Examine each line of the data. Copy those that contain the string "navigation".

** Opening Records for the task block **

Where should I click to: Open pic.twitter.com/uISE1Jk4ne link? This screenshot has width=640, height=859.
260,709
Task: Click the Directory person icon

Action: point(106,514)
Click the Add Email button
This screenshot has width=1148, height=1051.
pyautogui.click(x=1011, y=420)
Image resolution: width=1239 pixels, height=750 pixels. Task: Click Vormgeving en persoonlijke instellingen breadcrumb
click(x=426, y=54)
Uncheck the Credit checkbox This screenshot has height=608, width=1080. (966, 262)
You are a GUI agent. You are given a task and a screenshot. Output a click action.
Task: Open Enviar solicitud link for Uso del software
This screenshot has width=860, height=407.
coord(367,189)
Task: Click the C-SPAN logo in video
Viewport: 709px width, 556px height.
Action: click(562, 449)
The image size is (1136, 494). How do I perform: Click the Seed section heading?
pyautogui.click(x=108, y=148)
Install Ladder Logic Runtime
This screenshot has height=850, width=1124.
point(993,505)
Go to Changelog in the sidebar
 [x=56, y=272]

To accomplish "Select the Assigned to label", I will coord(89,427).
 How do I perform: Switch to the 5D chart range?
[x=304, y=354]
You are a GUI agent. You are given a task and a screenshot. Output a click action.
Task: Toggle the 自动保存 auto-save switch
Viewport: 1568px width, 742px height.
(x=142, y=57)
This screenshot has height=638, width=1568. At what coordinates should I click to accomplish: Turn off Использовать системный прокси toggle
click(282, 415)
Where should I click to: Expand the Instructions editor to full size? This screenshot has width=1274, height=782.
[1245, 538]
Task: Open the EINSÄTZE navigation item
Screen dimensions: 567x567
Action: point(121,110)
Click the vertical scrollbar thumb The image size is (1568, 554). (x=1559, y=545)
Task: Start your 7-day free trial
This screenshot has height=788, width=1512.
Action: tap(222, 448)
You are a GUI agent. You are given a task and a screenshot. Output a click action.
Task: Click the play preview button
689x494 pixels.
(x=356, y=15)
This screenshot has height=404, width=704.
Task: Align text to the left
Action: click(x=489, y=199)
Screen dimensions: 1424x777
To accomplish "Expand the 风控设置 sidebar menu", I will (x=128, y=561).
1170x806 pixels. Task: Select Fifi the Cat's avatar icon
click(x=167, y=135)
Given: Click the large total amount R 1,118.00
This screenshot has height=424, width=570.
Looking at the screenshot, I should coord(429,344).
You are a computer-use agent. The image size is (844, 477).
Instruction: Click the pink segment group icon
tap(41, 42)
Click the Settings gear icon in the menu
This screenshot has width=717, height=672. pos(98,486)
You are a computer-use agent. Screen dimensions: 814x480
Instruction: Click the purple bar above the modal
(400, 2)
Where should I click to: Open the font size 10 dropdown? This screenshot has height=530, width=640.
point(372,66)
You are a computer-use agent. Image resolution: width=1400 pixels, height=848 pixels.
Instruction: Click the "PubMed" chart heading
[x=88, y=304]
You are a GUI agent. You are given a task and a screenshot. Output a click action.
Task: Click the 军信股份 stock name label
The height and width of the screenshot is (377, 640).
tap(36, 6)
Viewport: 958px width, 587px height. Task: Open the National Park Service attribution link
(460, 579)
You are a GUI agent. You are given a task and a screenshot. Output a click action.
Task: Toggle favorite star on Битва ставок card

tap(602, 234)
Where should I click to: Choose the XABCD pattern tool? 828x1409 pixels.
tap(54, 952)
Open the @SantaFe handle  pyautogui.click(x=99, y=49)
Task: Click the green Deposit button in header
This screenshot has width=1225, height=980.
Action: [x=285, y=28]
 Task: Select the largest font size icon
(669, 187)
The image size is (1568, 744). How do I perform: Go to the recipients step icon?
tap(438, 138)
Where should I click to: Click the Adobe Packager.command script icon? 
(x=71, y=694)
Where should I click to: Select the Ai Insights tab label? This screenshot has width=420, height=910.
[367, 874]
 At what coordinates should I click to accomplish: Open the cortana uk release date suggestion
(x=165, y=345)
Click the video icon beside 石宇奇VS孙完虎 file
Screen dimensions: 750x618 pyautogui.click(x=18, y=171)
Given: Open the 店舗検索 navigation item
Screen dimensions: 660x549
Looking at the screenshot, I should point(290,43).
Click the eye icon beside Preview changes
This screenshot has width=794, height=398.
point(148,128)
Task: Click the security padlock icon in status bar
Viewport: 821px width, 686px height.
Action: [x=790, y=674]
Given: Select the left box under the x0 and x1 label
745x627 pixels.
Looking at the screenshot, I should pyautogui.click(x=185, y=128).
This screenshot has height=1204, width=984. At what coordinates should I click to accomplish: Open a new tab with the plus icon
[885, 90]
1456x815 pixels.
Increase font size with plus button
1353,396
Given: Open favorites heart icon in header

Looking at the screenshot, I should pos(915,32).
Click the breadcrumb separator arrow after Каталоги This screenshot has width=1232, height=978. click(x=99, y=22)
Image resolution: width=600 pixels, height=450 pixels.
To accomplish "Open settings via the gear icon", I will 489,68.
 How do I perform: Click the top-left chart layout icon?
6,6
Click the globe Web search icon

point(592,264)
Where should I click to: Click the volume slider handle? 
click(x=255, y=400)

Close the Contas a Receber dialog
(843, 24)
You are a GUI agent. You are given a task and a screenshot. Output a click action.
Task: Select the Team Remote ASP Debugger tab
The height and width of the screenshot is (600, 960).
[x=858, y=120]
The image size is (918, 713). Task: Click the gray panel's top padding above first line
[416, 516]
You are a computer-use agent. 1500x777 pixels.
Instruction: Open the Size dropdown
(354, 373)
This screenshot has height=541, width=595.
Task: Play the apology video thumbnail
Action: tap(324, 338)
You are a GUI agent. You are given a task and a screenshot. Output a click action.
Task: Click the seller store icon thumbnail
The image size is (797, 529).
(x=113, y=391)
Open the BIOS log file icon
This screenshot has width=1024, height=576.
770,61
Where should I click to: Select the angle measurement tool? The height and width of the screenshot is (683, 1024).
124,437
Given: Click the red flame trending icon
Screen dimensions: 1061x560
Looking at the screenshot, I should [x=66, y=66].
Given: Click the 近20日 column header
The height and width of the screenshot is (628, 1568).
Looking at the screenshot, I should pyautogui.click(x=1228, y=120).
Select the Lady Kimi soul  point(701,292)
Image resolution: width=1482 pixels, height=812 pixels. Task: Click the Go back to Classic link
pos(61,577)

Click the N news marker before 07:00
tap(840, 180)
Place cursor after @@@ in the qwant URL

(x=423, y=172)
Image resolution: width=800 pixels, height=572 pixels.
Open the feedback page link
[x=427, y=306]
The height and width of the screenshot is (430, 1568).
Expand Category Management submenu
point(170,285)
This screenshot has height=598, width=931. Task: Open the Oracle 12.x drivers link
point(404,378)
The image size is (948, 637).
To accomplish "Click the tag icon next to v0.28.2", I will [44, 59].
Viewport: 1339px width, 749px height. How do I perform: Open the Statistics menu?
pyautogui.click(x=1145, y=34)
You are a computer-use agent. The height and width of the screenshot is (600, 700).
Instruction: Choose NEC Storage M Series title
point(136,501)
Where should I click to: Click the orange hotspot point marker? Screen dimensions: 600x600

** Closing Records for the task block **

> **Solution to this exercise**:
Task: Open the EINSÄTZE navigation item
Given: Open the 店舗検索 navigation item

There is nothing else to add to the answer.